Alyssa Grace
As I think back to the moment when I watched the home pregnancy test turn positive and how I took three tests in a matter of a couple weeks before the “positive” one came....maybe my precious baby was already trying to tell me something.
The first part of my pregnancy went fairly well. I had morning, noon, and night sickness but that was nothing new...as I had it with my first daughter as well. It wasn't until my routine ultrasound at 20 weeks that our world would change forever. Nothing would ever be the same again and we were about to learn about a whole new kind of love.
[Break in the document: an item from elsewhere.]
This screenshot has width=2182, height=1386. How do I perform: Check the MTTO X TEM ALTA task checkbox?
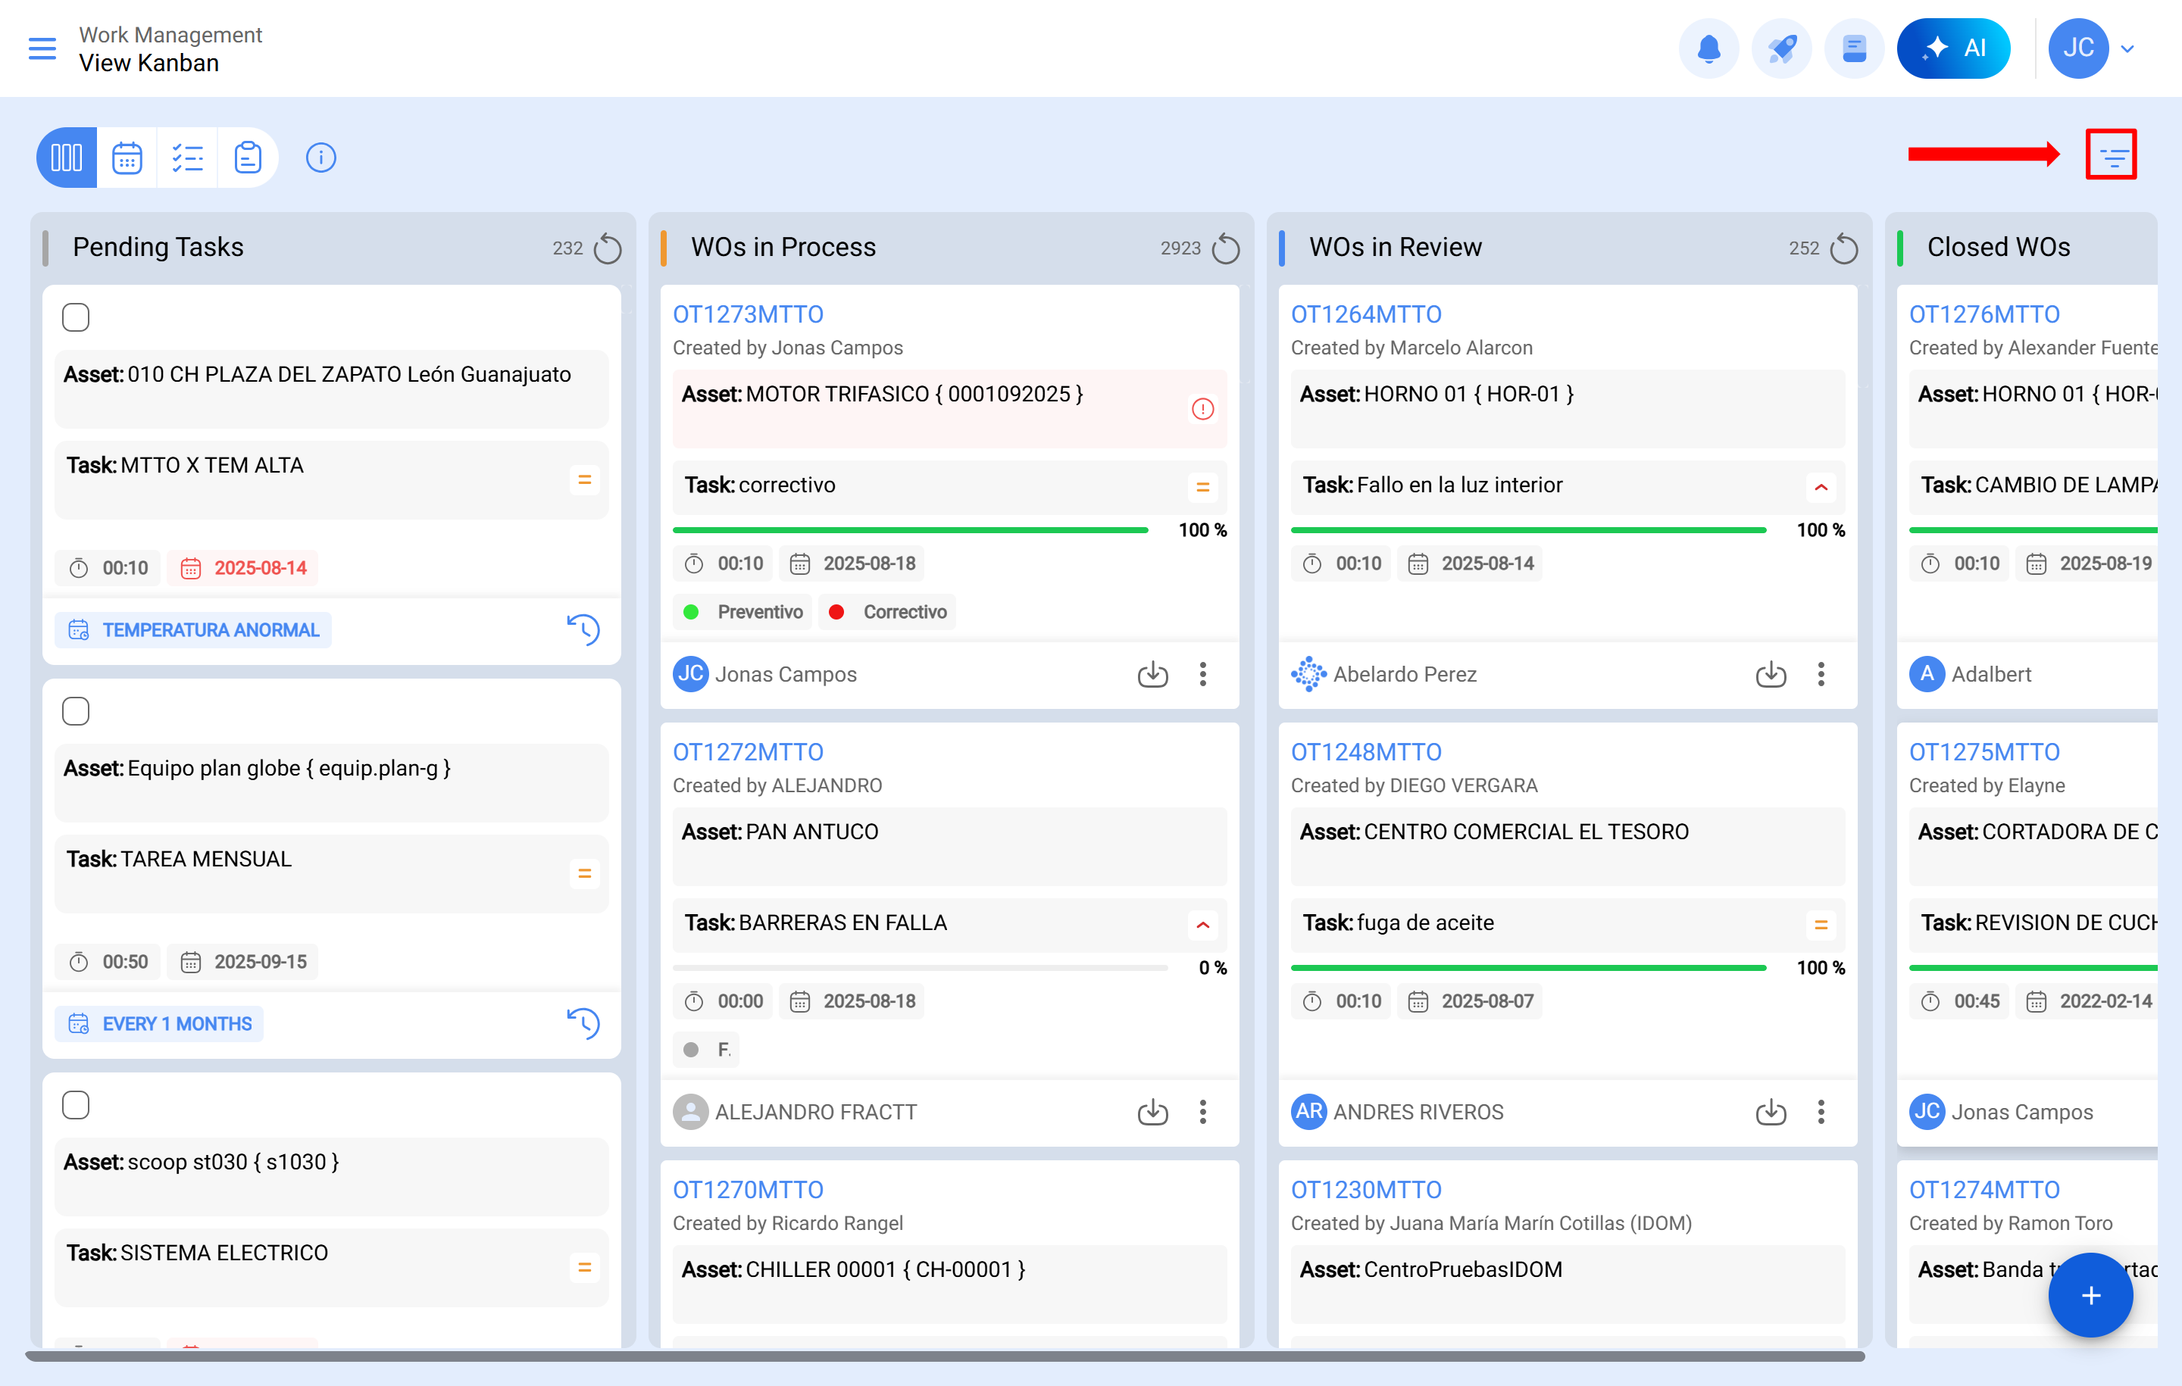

My husband Tom and I along with our 20 month old daughter, went to my ultrasound, so excited to find out if we were having a boy or a girl. The normal ultrasound technician was out on leave so we had a “temp”. She scanned over my tummy again and again, never really saying anything- but then again I am sure I was talking a mile a minute... A while later the tech told us she was having a hard time seeing anything and she went to get my OB/GYN who also specialized in reading ultrasounds. His first question to me was-”had I been sick/dehydrated lately?” And then “have you been leaking any fluid?” I answered no to both of these. He then told us that I was a little low on amniotic fluid, and that it made it hard to see the ultrasound. So he put me on bedrest for 24 hours and told me to drink as much water as I could possibly drink. He also recommended us over to Fairview University for a level II ultrasound. He reassured me as we left that if he thought it was “something serious” he would tell me....so home to bedrest I went—not really worrying that there was anything wrong. Once home, I called my friend Stacey for advice- as I remembered when she was pregnant- she leaked a little fluid...so I went to her for support. Of course we were bummed that they were unable to tell us if we were having a boy or a girl.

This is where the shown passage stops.